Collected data
========================================
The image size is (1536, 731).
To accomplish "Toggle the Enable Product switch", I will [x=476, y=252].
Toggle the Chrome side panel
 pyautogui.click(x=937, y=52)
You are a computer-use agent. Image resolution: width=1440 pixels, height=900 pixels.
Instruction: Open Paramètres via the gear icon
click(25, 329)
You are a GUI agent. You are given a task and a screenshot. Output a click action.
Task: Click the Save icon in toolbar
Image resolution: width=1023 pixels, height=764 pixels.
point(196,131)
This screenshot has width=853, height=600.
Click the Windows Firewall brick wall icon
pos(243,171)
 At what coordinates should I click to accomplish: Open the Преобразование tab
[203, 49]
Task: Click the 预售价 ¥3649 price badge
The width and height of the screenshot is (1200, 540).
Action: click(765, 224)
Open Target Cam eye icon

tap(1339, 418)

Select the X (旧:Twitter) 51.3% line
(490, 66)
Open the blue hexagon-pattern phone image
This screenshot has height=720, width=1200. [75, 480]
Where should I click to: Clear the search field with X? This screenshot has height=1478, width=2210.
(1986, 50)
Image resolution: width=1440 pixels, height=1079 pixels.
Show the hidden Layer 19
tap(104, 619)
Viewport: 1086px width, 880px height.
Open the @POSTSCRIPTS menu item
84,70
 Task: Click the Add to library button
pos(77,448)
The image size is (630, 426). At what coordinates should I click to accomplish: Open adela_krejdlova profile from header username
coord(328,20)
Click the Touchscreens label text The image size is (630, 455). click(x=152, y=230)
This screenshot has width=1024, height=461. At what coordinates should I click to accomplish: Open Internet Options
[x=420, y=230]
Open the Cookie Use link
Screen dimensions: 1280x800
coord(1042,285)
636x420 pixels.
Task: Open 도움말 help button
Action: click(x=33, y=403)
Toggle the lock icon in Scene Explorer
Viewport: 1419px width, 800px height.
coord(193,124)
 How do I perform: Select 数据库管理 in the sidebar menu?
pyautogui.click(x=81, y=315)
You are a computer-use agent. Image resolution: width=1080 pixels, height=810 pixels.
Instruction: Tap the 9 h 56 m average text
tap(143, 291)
========================================
TASK DETAILS » Only the lines from the one containing "How do I perform: Select" through the last line above belong in your answer. Retype them exactly.

ANSWER BOX »
 How do I perform: Select 数据库管理 in the sidebar menu?
pyautogui.click(x=81, y=315)
You are a computer-use agent. Image resolution: width=1080 pixels, height=810 pixels.
Instruction: Tap the 9 h 56 m average text
tap(143, 291)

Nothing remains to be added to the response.